## Data:
* * * * *

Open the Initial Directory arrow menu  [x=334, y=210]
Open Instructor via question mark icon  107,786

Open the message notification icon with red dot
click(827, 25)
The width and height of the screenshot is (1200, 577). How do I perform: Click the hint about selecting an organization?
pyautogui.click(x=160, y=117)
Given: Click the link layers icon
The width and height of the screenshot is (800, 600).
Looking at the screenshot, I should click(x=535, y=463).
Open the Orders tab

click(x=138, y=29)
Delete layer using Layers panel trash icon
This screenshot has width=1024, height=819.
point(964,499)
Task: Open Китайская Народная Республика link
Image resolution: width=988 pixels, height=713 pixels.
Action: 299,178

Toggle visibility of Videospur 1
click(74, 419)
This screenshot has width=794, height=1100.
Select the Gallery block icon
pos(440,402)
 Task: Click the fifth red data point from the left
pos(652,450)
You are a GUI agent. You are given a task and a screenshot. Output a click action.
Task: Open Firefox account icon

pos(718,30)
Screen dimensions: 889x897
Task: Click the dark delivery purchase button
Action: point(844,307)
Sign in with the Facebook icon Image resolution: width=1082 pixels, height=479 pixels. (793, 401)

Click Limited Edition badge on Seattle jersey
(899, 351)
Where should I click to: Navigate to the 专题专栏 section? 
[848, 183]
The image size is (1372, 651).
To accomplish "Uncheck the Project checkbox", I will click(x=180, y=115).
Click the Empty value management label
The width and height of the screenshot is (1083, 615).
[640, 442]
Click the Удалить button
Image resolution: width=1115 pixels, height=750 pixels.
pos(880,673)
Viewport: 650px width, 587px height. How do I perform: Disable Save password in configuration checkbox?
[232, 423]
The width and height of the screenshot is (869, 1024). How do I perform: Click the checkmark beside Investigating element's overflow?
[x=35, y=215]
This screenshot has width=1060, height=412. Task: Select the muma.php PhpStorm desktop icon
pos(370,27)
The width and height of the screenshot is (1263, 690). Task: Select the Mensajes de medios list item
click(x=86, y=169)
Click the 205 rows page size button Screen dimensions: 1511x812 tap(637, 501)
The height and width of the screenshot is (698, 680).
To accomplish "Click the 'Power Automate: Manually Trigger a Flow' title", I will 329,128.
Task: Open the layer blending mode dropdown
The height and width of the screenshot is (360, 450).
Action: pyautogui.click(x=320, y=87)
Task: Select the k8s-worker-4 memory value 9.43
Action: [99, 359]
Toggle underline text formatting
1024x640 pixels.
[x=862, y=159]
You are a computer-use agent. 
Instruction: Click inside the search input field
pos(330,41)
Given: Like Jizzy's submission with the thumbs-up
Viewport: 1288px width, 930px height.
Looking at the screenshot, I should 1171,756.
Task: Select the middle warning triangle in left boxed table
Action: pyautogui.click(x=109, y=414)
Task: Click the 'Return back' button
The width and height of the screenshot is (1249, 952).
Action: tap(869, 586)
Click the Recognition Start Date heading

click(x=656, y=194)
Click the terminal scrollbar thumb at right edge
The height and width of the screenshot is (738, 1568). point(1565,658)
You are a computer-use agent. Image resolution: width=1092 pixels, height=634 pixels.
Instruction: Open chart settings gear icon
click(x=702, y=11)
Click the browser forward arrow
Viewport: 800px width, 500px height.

* * * * *

## Task description:
For the listing above, find how many lines hold the word "computer". Only the number should be written.

## Result:
2